-- DOCUMENTO DE ORIGEM --
•••

Equipe de crianças da Emef Heitor Villa Lobos ganhou torneio mundial realizado em Houston, nos Estados Unidos 

04/05/2023 - 21h34min


Isabella Sander
Isabella Sander
Enviar E-mail

É do meio da Vila Mapa, em um dos bairros de renda familiar mais baixa de Porto Alegre, que saiu uma das duas escolas brasileiras e a única pública a participar da edição de 2023 do First Lego League World Festival (FLL). E não é um caso isolado – batizada com o nome de um dos maiores compositores do Brasil, a Escola Municipal de Ensino Fundamental (Emef) Heitor Villa Lobos, na Lomba do Pinheiro, tem se dedicado a criações não apenas na música, mas também na robótica. Nessa área, desde 2007, já são mais de 40 medalhas e 30 troféus em competições nacionais e internacionais.

A mais recente aventura dos Lobóticos, como é chamada a equipe de robótica do colégio, terminou há uma semana, quando retornaram a Porto Alegre, diretamente dos Estados Unidos. Lá, seis estudantes e a professora Cristiane Cabral venceram a categoria “Melhor Modelo de Solução” com uma maquete automatizada que projeta um espaço de lazer e entretenimento para a comunidade da Vila Mapa, com direito a brinquedos movidos a energia renovável, temática proposta nesta edição do FLL.

— A gurizada resolveu olhar para a própria comunidade. Como toda periferia, aqui tem vários problemas de energia, como falta de luz, roubo de fios. Já estávamos envolvidos com projetos de lazer para a comunidade, aí os alunos acharam interessante pensar na criação de uma praça pensando na energia — relata a professora.

Leia mais
Estudantes de Porto Alegre irão representar o Brasil em torneio mundial de robótica nos Estados Unidos

Os alunos sentem falta de praças na Vila Mapa e, por isso, resolveram projetar a revitalização de uma. Com o uso de robótica, idealizaram um parquinho de diversões, com brinquedos movidos por fontes de energia solar e eólica e por dínamos, que funcionam por meio do uso de um gira-gira. O resultado foi uma maquete feita com peças de Lego, levadas para serem apresentadas na FLL Explore, voltada para crianças de seis a 10 anos. Também há divisões da competição específicas para os pequenos de quatro a seis anos e para os maiores, de nove a 16.

A mãe dos projetos com o uso de robótica na Heitor Villa Lobos é a professora Cristiane, que trabalha com a temática desde 2007, quando a Secretaria Municipal de Educação (Smed) comprou kits com os mecanismos para toda a rede. A docente, então, se apaixonou – capitaneou os trabalhos, fez mestrado e doutorado na área e nunca deixou que o projeto morresse.

•••

-- DADOS FORNECIDOS --
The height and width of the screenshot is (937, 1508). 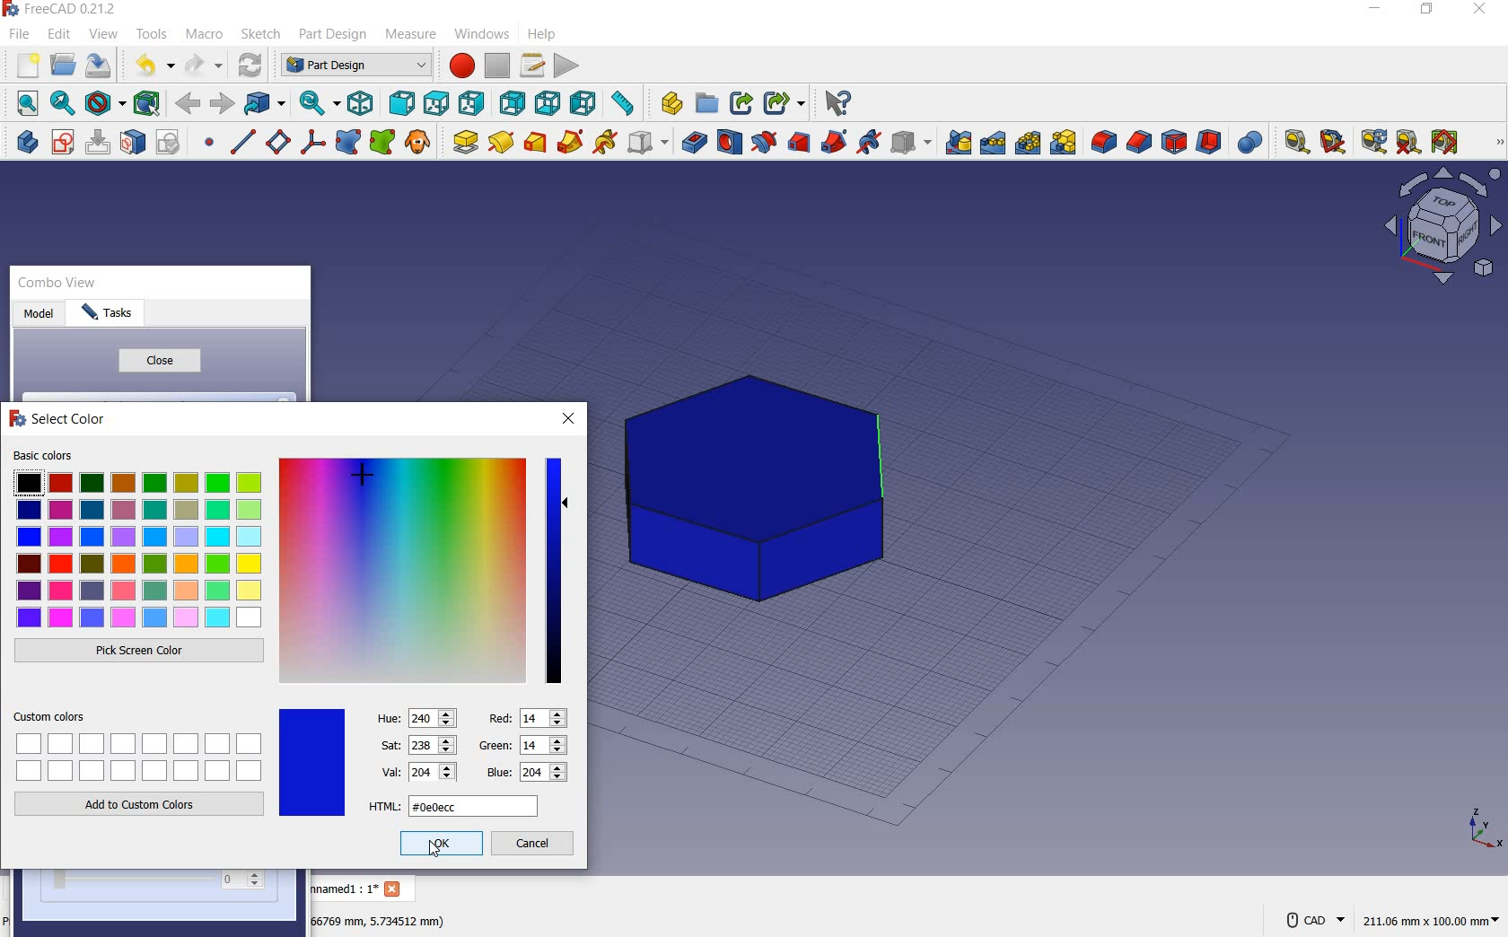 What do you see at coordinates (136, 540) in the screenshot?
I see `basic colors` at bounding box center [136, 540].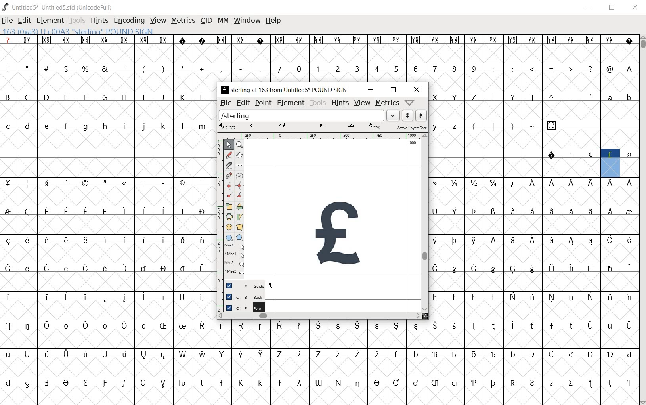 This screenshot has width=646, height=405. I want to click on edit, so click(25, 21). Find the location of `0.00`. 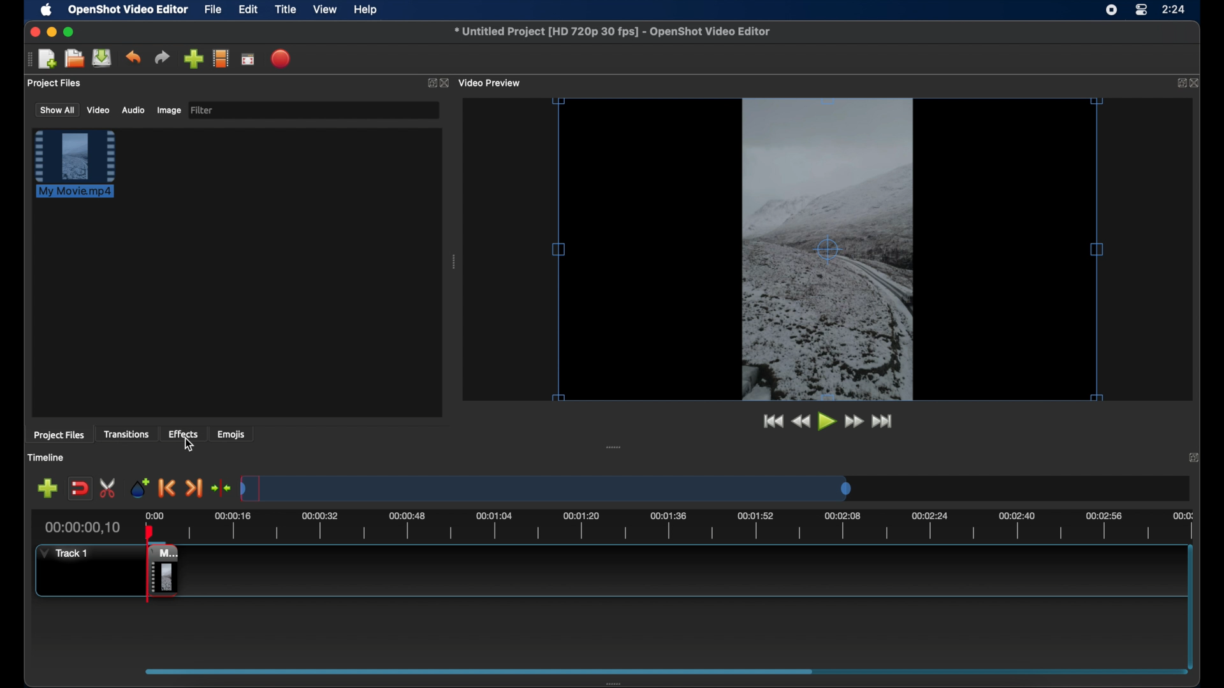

•••

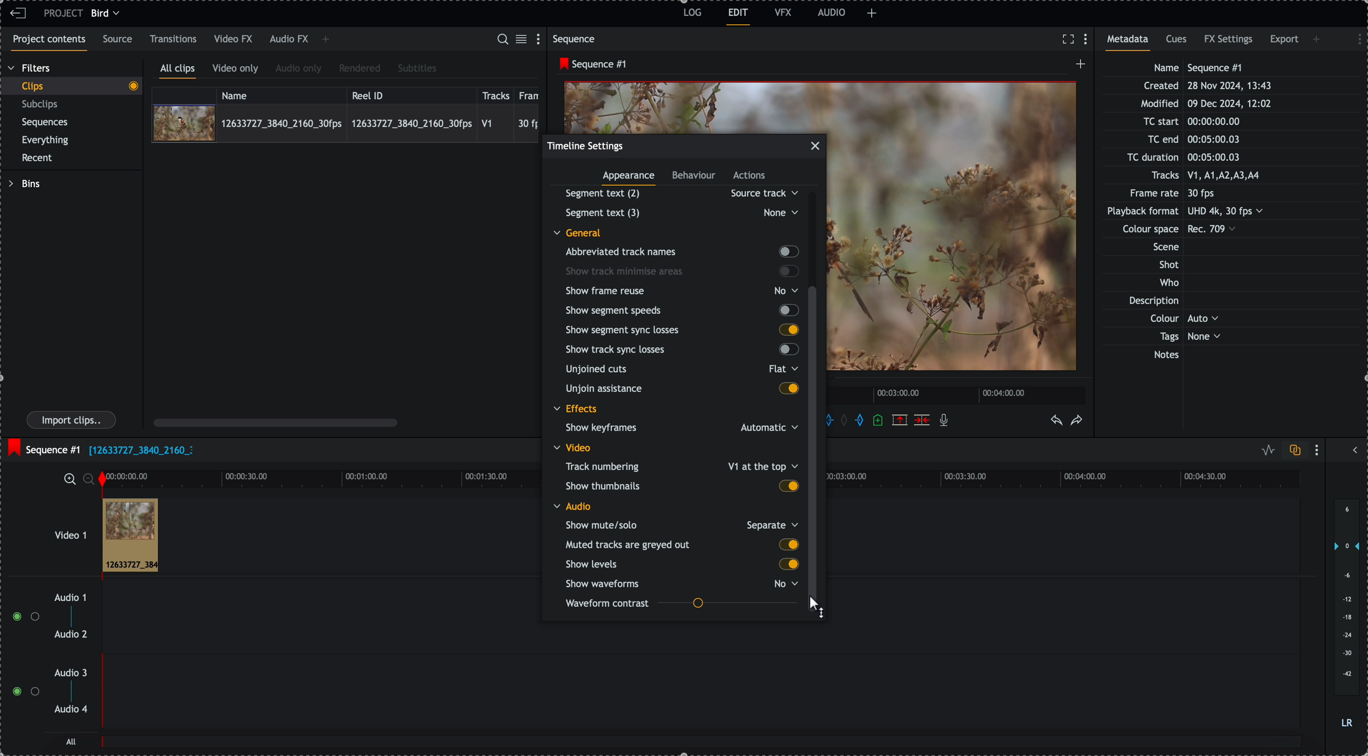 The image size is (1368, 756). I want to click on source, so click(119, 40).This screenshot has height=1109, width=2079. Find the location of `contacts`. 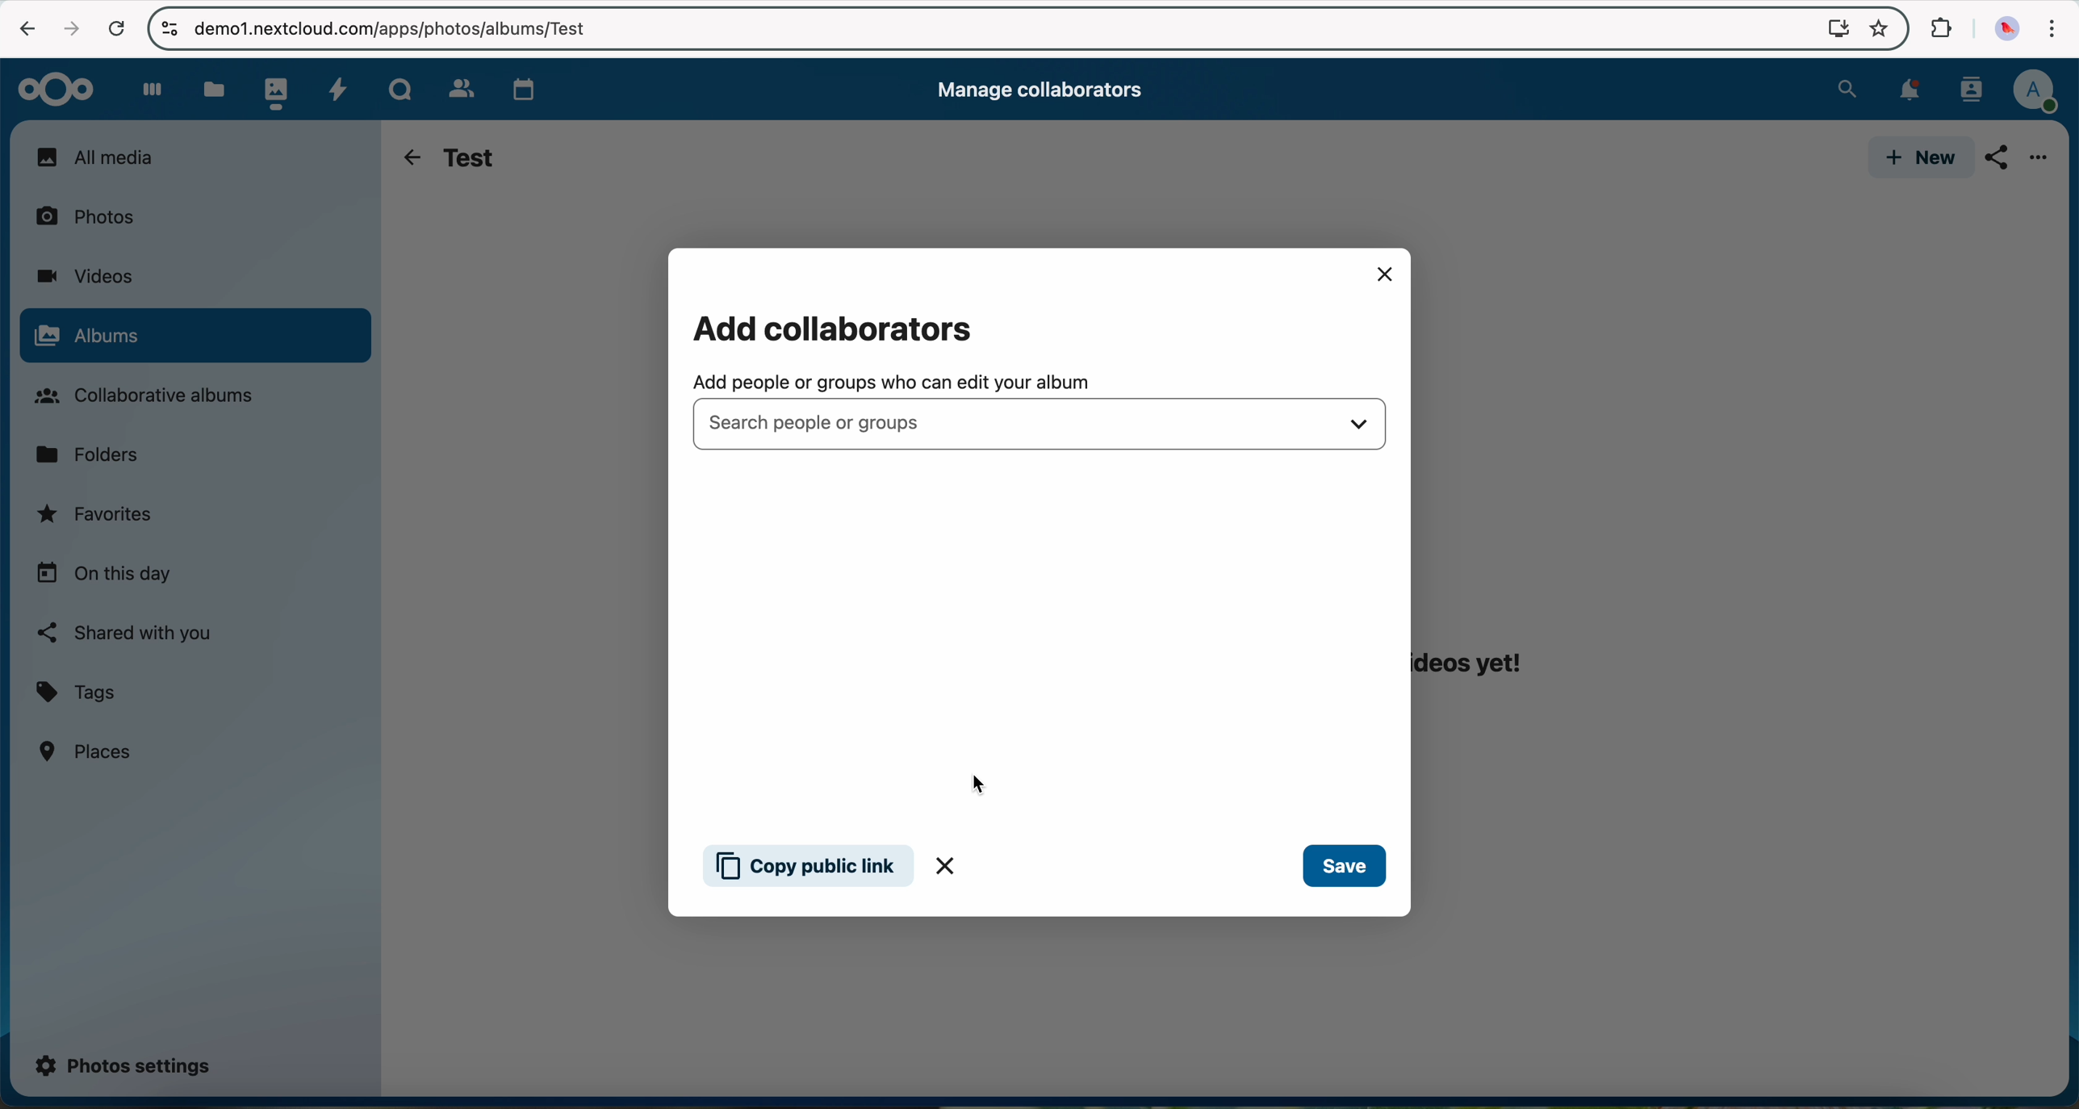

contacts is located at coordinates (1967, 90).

•••

-- CONJUNTO DE TAREFAS --
1. Responda, com base na reportagem sobre a equipe de robótica da Emef Heitor Villa Lobos:
(a) Desde que ano a professora Cristiane trabalha com robótica na escola?
(b) Em qual categoria a equipe saiu vencedora no torneio nos Estados Unidos?
(c) A que faixa etária se destina a FLL Explore?
2. Dê prosseguimento à reportagem sobre a equipe de robótica da Emef Heitor Villa Lobos, começando logo após o último parágrafo apresentado.

-- RESPOSTAS FINAIS --
1.
(a) Desde 2007.
(b) Na categoria “Melhor Modelo de Solução”.
(c) A crianças de seis a 10 anos.

2.
— Atualmente, temos incentivo da prefeitura para seguirmos com o projeto, mas nem sempre foi assim. Já tivemos que fazer vaquinha para ir às competições. Em paralelo, com doações e o que arrecadamos vencendo eventos, conseguimos dar continuidade — comenta a educadora, ressaltando que as direções e os colegas da escola sempre foram parceiros e se empenharam para manter a robótica na instituição.

Se faltam recursos, sobra mobilização. Em 2018, Cristiane lançou um financiamento coletivo para levar os Lobóticos ao Canadá, para representar o Brasil no Robocup, outro campeonato mundial de robótica. O engajamento teve um final feliz: a equipe conseguiu viajar e voltou trazendo consigo o prêmio de Melhor Apresentação na modalidade OnStage, na qual alunos precisam dançar com robôs.

Desde 2012, estudantes da escola da Vila Mapa já participaram – e venceram – cinco eventos internacionais: quatro Robocups, no México, na Holanda, no Brasil e no Canadá, e um FLL, nos Estados Unidos. Mas a professora faz questão de ensinar aos alunos que o mais importante é participar e partilhar conhecimentos.

— O grande troféu é mostrar o que se fez. A gente não ganha todas, mas é importante o que a gente aprende. Temos que ir lá e sair com a sensação de que fizemos o que podíamos. Tudo é aprendizado, ainda mais com crianças de 10 anos — observa a docente.

A viagem também ofereceu diversão aos estudantes. O grupo aproveitou a ida aos Estados Unidos para conhecer a Disney. Para isso, os pais fizeram rifa e venderam lanches na busca de recursos.

Trabalho em equipe

André Ávila / Agencia RBS
Alunos voltaram da viagem trazendo medalhas e muitas experiências

E, pelo jeito, os pequenos aprendem mesmo a dar menos bola para troféus do que para a vivência envolvida nesses projetos. Lara Hoffmann, 10 anos, por exemplo, não titubeia ao responder do que mais gostou na viagem:

— O que eu mais gostei foi estar todo mundo junto. Eles são meus amigos, e isso é importante, porque a gente trabalha muito em equipe.

A menina também ficou surpresa com a variedade de culturas que encontrou no evento. A comida, achou meio apimentada demais.

— Gostei mais ou menos (da comida). Eu gosto de pimenta na sopa, mas, lá, era pimenta em tudo. A gente estava com medo de que até na sobremesa viesse pimenta — conta Lara.

Sury da Silva, 10 anos, se impressionou com a diferença de idiomas falados entre as pessoas.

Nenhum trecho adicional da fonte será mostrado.